ON SOUTH PADRÉ one big environmental concern is erosion of this barrier island. Water projects along the Rio Grande, especially the system of dams in central New Mexico, are giant settling ponds that keep not only water — but also sand and silt — from reaching the Gulf of Mexico. Without this sand and silt, the barrier islands are unable to recharge themselves. As a result, parts of the Padré Island National Seashore are eroding at alarming rates. Behind this island rests Laguna Madré, a shallow estuary that is the spawning ground for a number of ocean fishes, a feeding ground for porpoises, and the seasonal home to millions of migrating waterfowl, shorebirds and the predators that follow them, such as peregrine falcons.

Greed sucks from both ends of the river, and from many points in between.

With a fresh sunburn from paddling and wading around in Laguna Madré in search of the elusive redfish, I decided to call a friend back home who was keeping an eye on my place. What I got on the other end of the line was a person with the worst case of cabin fever I’ve ever diagnosed long-distance. He was up to his hubs in mud and snow. It had been snowing and snowing and snowing since I’d left.

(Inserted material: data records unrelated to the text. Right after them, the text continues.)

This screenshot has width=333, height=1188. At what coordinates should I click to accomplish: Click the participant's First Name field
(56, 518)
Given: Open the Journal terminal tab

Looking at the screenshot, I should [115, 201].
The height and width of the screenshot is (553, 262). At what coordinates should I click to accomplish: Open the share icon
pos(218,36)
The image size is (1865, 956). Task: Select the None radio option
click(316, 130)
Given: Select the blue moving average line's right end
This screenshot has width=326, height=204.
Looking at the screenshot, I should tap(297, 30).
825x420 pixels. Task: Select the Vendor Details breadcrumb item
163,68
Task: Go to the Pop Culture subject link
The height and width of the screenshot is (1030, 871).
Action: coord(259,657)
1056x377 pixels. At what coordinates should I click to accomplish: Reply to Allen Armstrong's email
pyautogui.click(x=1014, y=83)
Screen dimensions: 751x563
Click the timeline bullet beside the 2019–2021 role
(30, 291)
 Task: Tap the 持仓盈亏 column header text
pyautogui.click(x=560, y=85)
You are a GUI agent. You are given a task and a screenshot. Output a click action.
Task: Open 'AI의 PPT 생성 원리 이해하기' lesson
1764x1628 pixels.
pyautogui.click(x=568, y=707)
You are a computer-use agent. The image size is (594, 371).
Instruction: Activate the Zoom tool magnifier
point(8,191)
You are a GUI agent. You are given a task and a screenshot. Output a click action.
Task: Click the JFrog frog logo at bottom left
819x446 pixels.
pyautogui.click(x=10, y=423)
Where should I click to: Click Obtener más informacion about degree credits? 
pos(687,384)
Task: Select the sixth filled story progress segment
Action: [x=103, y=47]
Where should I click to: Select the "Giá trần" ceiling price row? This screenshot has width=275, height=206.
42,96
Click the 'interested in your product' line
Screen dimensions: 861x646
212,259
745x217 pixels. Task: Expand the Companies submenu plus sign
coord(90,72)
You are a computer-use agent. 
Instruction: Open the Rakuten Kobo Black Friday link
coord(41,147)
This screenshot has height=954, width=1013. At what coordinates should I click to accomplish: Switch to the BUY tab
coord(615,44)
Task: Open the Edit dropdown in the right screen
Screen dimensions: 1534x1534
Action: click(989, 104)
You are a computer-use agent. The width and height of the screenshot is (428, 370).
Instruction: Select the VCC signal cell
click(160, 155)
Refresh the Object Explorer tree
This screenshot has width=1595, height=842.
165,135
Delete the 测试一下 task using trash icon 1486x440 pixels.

It was a difficult concept to accept, with a cold Speckled Trout Stout in hand and a sea breeze cooling the sunny, 85° day.

Snow? What a concept.

Cabin fever? What’s that?

The thing was, I couldn’t stay in Padré Island investigating the Central Colorado connection forever.

And so it came to pass. One week I was wading around in the clear, sandy-bottomed waters of Laguna Madré, wearing shorts and nothing else, and fly-casting faux shrimp at redfish. The next week I found myself wading around in ankle-deep mud, slush and manure, in a pair of Sorel boots and a lot of clothes, casting about for my sanity.

When the storm finally subsided, and the big orange ball returned to the sky, it’s safe to say that there was more snow on the high peaks than there had been at any one point during the winter. It was now May, and the morning lows were in the teens. The firewood pile was still shrinking.

I had yet to hear the first hummingbird of spring.

Custer County resident Hal Walter writes annually on the subject of cabin fever.